Date: Sun, 21 Nov 1999 17:26:51 -0800

Anniken Davenport wrote:

On the other hand, I fear whether the average citizen (here or elsewhere in the world) has the analytic ability and historical perspective to critically evaluate propaganda for what it is. This was brought home to me recently when the student newspaper at the small liberal arts college where I teach began debating whether they should run an "advertorial" by Bradley Smith and his so-called Committee on Open Debate of the Holocaust. Should the paper publish it and open the debate, trusting the readership has the ability to recognize a ridiculous claim for what it is? Or should the "ad" be rejected for publication? The paper's apparent solution is to take a poll of the readership before deciding on a course of action.

It strikes me as itself ridiculous (and cowardly) to be afraid of the ridiculous.
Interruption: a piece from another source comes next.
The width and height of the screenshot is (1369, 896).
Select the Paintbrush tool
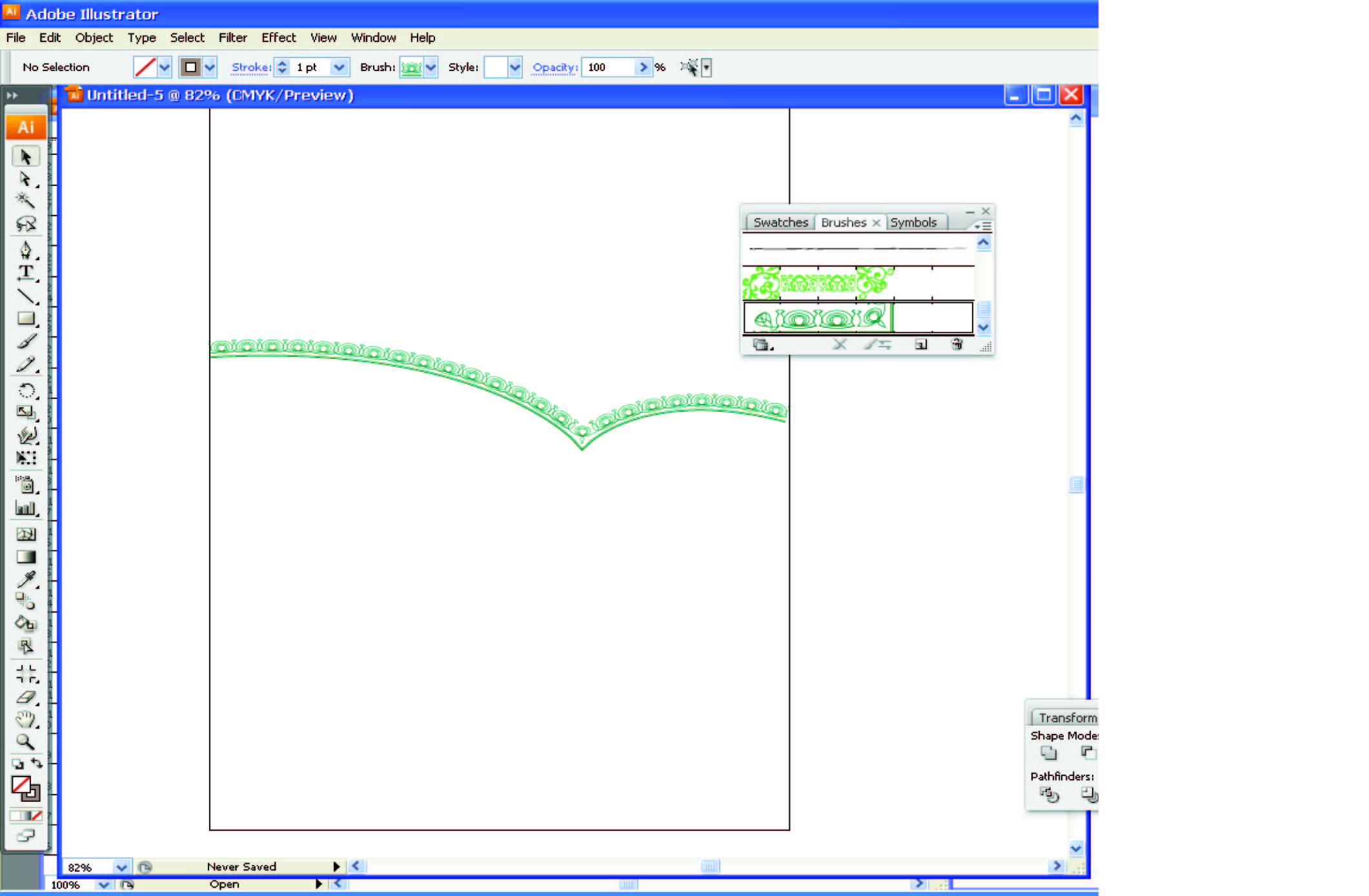coord(25,341)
I have heard far-off echoes of this banging at the doors and I do wonder if it won't get louder the longer it doesn't go away all by itself. People who are uninformed are naturally curious to know what the noise is about. I think the editors should take the "advertorial" (whatever that is) and accept some responsibilty for beginning to smarten up the public level of discourse after decades of dumbing it down.

This may have been debated exhaustively on list, and if so, pardon my late-comer remarks.... By calling the Revisionists "Deniers" one draws attention to oneself as a "Believer" - since one cannot deny a fact, only a claim, or a faith.

You can dispute a fact, but you cannot deny it. By using the verb deny, one calls in question the linguistic suitability of "fact". I suspect that this ensconcement, this refusal to fight in public, may be seen to betray uncertainty and doubt.

A while ago Prof. [Deborah] Lipstadt explained her refusal to debate with Deniers by saying: "Would YOU debate with a Flat-Earther?" She may not have realised that her very indignation and the intemperate nature of her emotions could lay her listeners open to wondering if she were not the Flat-Earther. That's just an observation on how people read between the lines.